The mental image I get is that you run it on your code:
unravel Population.applyToPop *.lhs *.hs
and you'd get a browseable, filtered view of the source code, the relevant bits highlighted, useful links in the right places, but not so many that you feel overwhelmed. I want it to be a standalone tool (like a graphical diff utility), something I can run without having to learn how to use your favourite IDE. Likewise, I want it to be quick and easy (again, the standard for ease being a graphical diff). I don't want to set up a project folder or whatever just so I can run the tool.

This is one annoying aspect of being a user, hell a consumer of any kind. I know I want something, but I don't know exactly what, except that I'd probably recognise it when I see it. The ideas in my head are muddled. If somebody sat me down for a user-interview, I'd just sort of ramble on incoherently for 10 minutes, get confused and wander off. Dear whoever, please build me an unraveller. Think like an Apple UI engineer here. Build the tool from user-experience-in, not from functionality-out. Don't listen to my precise demands, because I don't really know what I want. Just help me understand this code.

Anybody know what it is I'm looking for? (If you do have such a tool, a good exercise would be to run it on darcs. Can it help you figure out what a Slurpy is? How about a Population?)


2006-12-22

Denotational semantics

Apfelmus from IRC just wrote what looks like a very nice chapter on denotational semantics. I am reading it now and learning lots. Why not check it out and post comments on the talk page? I'm sure he'll appreciate any comments the Haskell community might have, or anyone with an interest for that matter.

Thanks, afpelmus; what a great Christmas present!


2006-12-17

It's alive!

Hier sur #haskell.fr, on était plus que 2 personnes pour la première fois. Grace aux iniatives de Nanar et cie, il est possible qu'un veritable communauté francophone d'Haskelliens (?) verra le jour.

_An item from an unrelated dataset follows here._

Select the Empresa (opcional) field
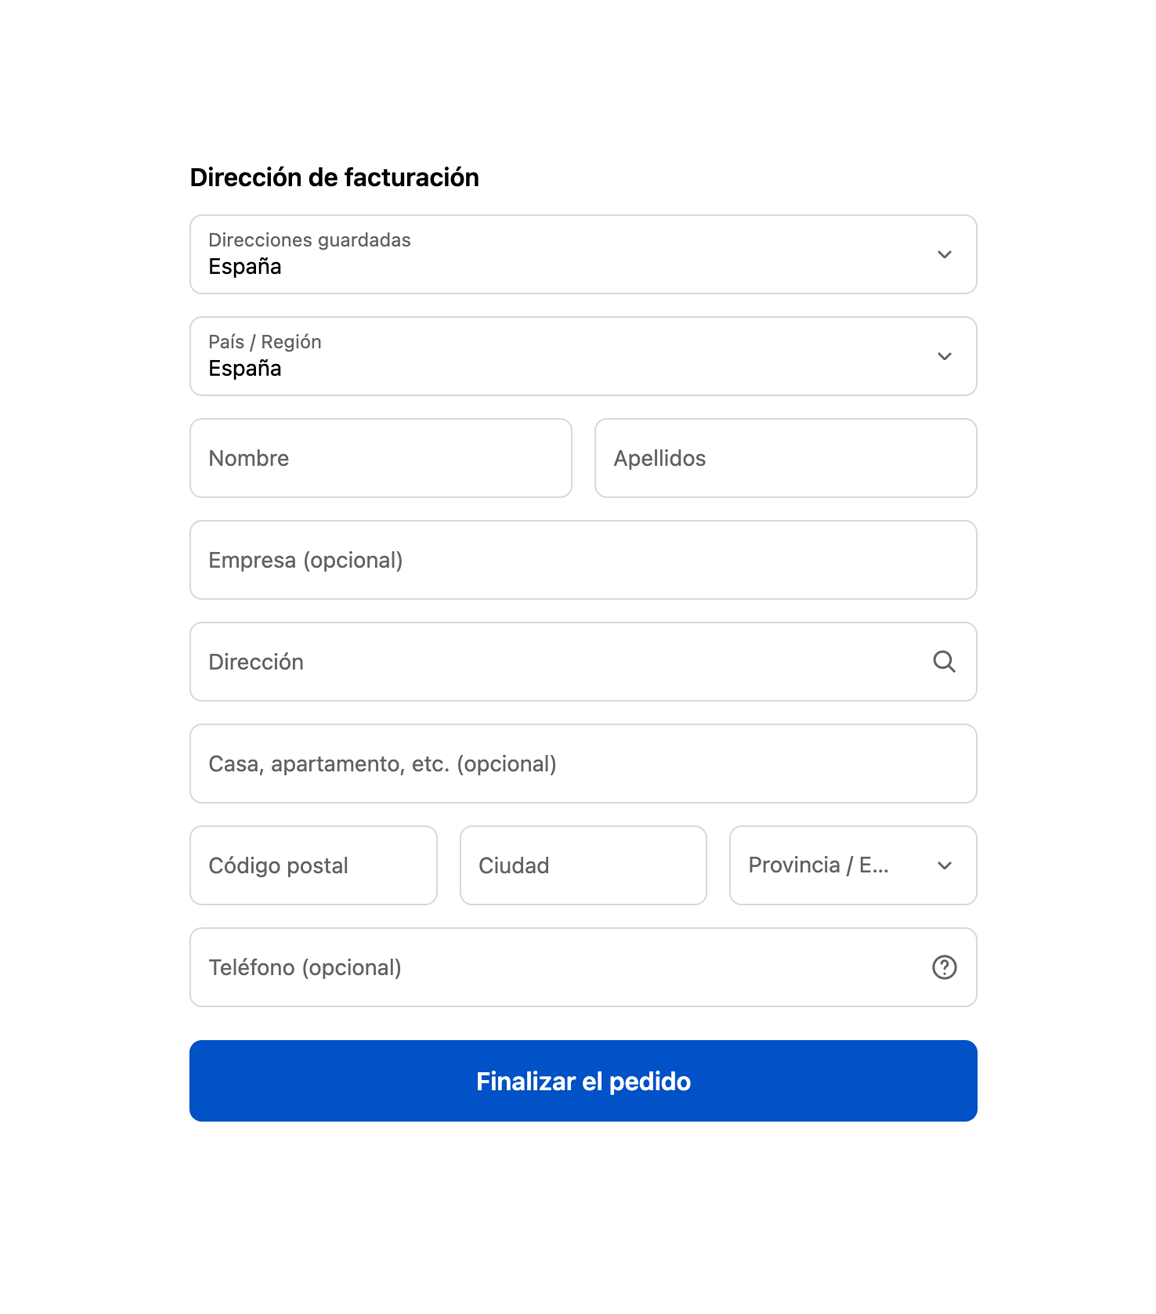 coord(582,560)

Sorry for that attempt at parlezing français. I'm pleased to see that the French Haskell community has now increased two-fold to an amazing four people (on the #haskell.fr at least). Venez nombreux or something. It'll be fun. Thanks to Nanar for kickstarting things with a wiki/mailing list/channel creation initative.


2006-12-10

rewriting PLEAC Haskell?

One complaint I have heard about the Haskell cookbook is that it is rather unidiomatic and thus not very helpful for people trying to learn Haskell. For example, one particularly shocking thing the implementation does is to shadow (.) operator to make more "object-like": o . f = f o (reverse dollar? euro?). This leads to snippets of code which, as one of the wikibook commentors put it, are barely recognisable as Haskell:
s''' = s1.split " ".reverse.join " "


PLEAC Haskell in its present form is not very suitable for educational purposes, but what if the Haskell community ran through and cleaned it up? Only the first two chapters are implemented anyway, so it doesn't seem to be all that much; the only substantial thing to rewrite perhaps being in soundex code. I personally cannot invest any time in this, being already behind in other projects like darcs and wxhaskell, but it might be a fun project for Haskell enthusiasts, or even yellow-belt Haskellers trying to come to grips with the language.

If interested, you should probably subscribe to their mailing list and maybe bounce around some ideas on the Haskell café. Another thing to consider is contacting the original author Yoann. It would be good to get him on board, maybe with a little gentle persuasion. I mean, he probably thought it was a good idea to make the language more recognisable to newcomers. Nice thought... but maybe he would now agree that newbies would be better off with more idiomatic Haskell.